Zeolites have been studied in relation to their potential for enhancing the frost resistance of concrete. Substituting 10% of the cement mass with natural zeolites reduces the percentage of strength loss after 150 cycles, when compared to the initial value, by over 30% [7]. Additionally, the study indicated that incorporating an air-entraining agent further enhanced resistance in both zeolite and control mixes, with the zeolite showing a positive impact in this comparison as well.

Several replacement percentages of cement with natural zeolite (10, 20, 30 and 40%) were investigated in [42]. It was found that only specimens with 10% and 20% replaced cement have a higher frost resistance coefficient when compared to the control. The study also found the same behavior for the mass loss due to de-icing salts. Weight loss during freezing–thawing was also found to be reduced by over 80% when using 15% zeolite instead of cement [43].

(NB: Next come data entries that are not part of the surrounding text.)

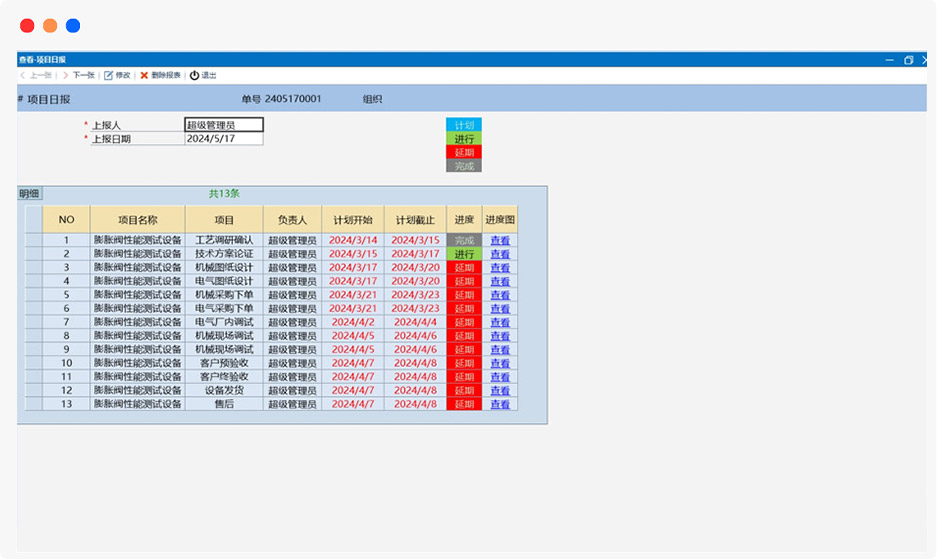Click the red 延期 legend swatch
937x559 pixels.
coord(463,152)
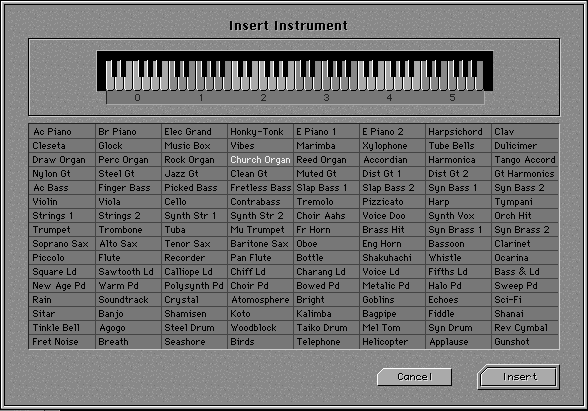Pick Fretless Bass from the list
The image size is (588, 411).
(x=260, y=188)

Research on mortars revealed that only 5% cement replacement results in better values than the reference [44], while in another study it was found that 10% increases frost resistance [45]. Both studies agree that superior replacement values will lead to poor resistance to the freezing–thawing of mortars. The researchers explain this on the basis of the pozzolanic activity of zeolite, which will lead to a densification of the microstructure, thus prohibiting expansion of ice crystals and subsequent damage.

Chloride ions are mainly dangerous for reinforced concrete, with reinforcing bars being subjected to corrosion. Depletion of the passive layer will lead to the oxidation of steel, which leads to its volume expanding and, consequently, to the cracking of concrete due to internal stresses [46]. Several studies have indicated that zeolite can effectively decrease the diffusion of chloride ions.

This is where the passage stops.